Beyond deferrals, CMS has announced an initiative it calls Comprehensive Regulations to Uncover Suspicious Healthcare, or CRUSH, with a request for information from interested parties as a starting point. The appropriately ambitious goal is a comprehensive rewrite of Medicare and Medicaid rules to harness advanced AI data tools to screen out fraud and abuse before claims are processed.

Vulnerable by Design

After multiple decades of effort, the federal and state governments have large permanent staffs in place to fight fraud and abuse in both Medicare and Medicaid. The Department of Justice has its own team devoted to the same objective, as do state attorney’s general offices. Proven fraudulent activity risks strict criminal and monetary penalties, and removal from future payments by the large public insurance programs. Moreover, states found negligent in their oversight of Medicaid risk losing hundreds of millions of dollars in federal payments.

The laws and rules are there. But that is only part of the story.

Medicaid’s immense size and complexity make policing every corner of it at all times exceptionally challenging. Congress and the states want zero fraud, but, at least previously, there was also a desire to ensure ready access to needed services by those who are enrolled in it. Providers will not care for patients indefinitely if the prospect of getting paid is uncertain. The tighter the screens, the more likely it is that legitimate claims will be denied along with those that are illegitimate.

Moreover, the financing of Medicaid through matching payments unquestionably incentivizes large state programs. There has been a steady long-term trend toward expanding the program’s safety net role, with many states using it to pay for school health clinics, transportation services, and in-home alternatives to nursing home care.
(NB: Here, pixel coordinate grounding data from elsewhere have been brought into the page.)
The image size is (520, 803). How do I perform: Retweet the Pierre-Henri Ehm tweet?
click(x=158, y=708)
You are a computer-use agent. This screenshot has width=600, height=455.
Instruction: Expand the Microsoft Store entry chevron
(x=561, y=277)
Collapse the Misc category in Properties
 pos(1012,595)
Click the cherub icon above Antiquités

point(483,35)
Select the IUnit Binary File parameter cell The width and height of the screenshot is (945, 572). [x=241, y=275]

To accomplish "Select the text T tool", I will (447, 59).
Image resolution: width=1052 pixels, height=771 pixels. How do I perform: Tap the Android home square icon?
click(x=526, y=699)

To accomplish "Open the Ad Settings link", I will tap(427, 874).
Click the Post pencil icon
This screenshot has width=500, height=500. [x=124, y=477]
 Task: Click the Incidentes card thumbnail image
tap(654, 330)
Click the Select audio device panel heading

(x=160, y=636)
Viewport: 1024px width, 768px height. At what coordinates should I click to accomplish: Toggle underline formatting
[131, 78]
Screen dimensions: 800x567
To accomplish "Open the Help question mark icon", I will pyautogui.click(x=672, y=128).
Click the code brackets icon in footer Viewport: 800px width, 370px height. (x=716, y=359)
With so many different missions and experiments underway, fraudulent actors can often find new vulnerabilities.

In this context, the Trump administration’s efforts are welcome and should be supported but also should target abuse wherever it is suspected and not just in places where there might be political advantages to becoming stricter and more vigilant.

Further, the most enduring reforms will be those that are not tied to specific facts of specific states but are more institutional in nature. Of the CMS proposals announced to date, the CRUSH regulatory initiative holds the most promise as it has the potential to use information technology and AI to get one step ahead of the bad actors. The request for information on how to proceed with those rule changes is likely to elicit a robust and potentially encouraging response. In other words, the discovery of rampant fraud in Minnesota, and the resulting political response to the scandal, could lead to another chapter being added to the already very long story of Medicaid anti-fraud efforts.

The long-run solution is also clear. As others have noted, the most effective reform would be to end Medicaid’s open-ended access to the federal Treasury. That has proved to be an impossibly tempting target not only for fraud but for states looking to offload their social service expenses onto federal taxpayers. The case is strong for moving to capped per-person payments instead of matching funds for services because doing so would force states to take far more seriously their essential role in policing program expenditures. That would be the ultimate anti-fraud initiative.